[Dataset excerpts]
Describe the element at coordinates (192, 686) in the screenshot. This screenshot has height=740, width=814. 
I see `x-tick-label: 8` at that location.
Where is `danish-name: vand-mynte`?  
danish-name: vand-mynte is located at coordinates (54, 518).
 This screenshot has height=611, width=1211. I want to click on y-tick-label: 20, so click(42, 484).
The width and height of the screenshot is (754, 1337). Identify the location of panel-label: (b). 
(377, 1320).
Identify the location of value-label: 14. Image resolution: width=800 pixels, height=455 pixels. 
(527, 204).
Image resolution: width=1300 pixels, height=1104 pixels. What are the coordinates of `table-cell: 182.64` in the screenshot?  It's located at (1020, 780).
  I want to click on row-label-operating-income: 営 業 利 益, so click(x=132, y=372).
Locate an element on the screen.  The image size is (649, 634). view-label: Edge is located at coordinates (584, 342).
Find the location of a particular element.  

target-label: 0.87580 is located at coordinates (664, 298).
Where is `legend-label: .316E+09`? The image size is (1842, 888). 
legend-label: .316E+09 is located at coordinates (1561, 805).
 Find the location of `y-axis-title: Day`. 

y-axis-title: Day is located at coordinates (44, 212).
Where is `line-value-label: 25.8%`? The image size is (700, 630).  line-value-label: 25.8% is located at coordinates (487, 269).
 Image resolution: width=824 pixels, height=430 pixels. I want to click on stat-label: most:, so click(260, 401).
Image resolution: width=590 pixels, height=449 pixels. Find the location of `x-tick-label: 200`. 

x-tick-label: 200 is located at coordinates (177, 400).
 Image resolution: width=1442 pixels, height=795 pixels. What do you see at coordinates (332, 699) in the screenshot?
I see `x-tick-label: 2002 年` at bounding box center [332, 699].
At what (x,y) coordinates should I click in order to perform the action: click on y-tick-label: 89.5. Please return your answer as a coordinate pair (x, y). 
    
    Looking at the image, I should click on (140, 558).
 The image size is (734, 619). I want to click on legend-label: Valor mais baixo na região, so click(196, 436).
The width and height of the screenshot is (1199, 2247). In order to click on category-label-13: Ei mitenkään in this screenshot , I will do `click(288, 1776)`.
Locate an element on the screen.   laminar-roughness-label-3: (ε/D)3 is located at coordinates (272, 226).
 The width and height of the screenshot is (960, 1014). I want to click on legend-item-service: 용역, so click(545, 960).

### Required work
Reproduce the lines above, substituting "What is the location of" for every occurrence of "Where is" and keeping everything else the same.

### Exercise answer
Describe the element at coordinates (192, 686) in the screenshot. This screenshot has height=740, width=814. 
I see `x-tick-label: 8` at that location.
What is the location of `danish-name: vand-mynte`?  
danish-name: vand-mynte is located at coordinates (54, 518).
 This screenshot has height=611, width=1211. I want to click on y-tick-label: 20, so click(42, 484).
The width and height of the screenshot is (754, 1337). Identify the location of panel-label: (b). 
(377, 1320).
Identify the location of value-label: 14. Image resolution: width=800 pixels, height=455 pixels. 
(527, 204).
Image resolution: width=1300 pixels, height=1104 pixels. What are the coordinates of `table-cell: 182.64` in the screenshot?  It's located at (1020, 780).
  I want to click on row-label-operating-income: 営 業 利 益, so click(x=132, y=372).
Locate an element on the screen.  The image size is (649, 634). view-label: Edge is located at coordinates (584, 342).
Find the location of a particular element.  

target-label: 0.87580 is located at coordinates (664, 298).
What is the location of `legend-label: .316E+09`? The image size is (1842, 888). 
legend-label: .316E+09 is located at coordinates (1561, 805).
 Find the location of `y-axis-title: Day`. 

y-axis-title: Day is located at coordinates (44, 212).
What is the location of `line-value-label: 25.8%`? The image size is (700, 630).  line-value-label: 25.8% is located at coordinates (487, 269).
 Image resolution: width=824 pixels, height=430 pixels. I want to click on stat-label: most:, so click(260, 401).
Image resolution: width=590 pixels, height=449 pixels. Find the location of `x-tick-label: 200`. 

x-tick-label: 200 is located at coordinates (177, 400).
 Image resolution: width=1442 pixels, height=795 pixels. What do you see at coordinates (332, 699) in the screenshot?
I see `x-tick-label: 2002 年` at bounding box center [332, 699].
At what (x,y) coordinates should I click in order to perform the action: click on y-tick-label: 89.5. Please return your answer as a coordinate pair (x, y). 
    
    Looking at the image, I should click on (140, 558).
 The image size is (734, 619). I want to click on legend-label: Valor mais baixo na região, so click(196, 436).
The width and height of the screenshot is (1199, 2247). In order to click on category-label-13: Ei mitenkään in this screenshot , I will do `click(288, 1776)`.
Locate an element on the screen.   laminar-roughness-label-3: (ε/D)3 is located at coordinates (272, 226).
 The width and height of the screenshot is (960, 1014). I want to click on legend-item-service: 용역, so click(545, 960).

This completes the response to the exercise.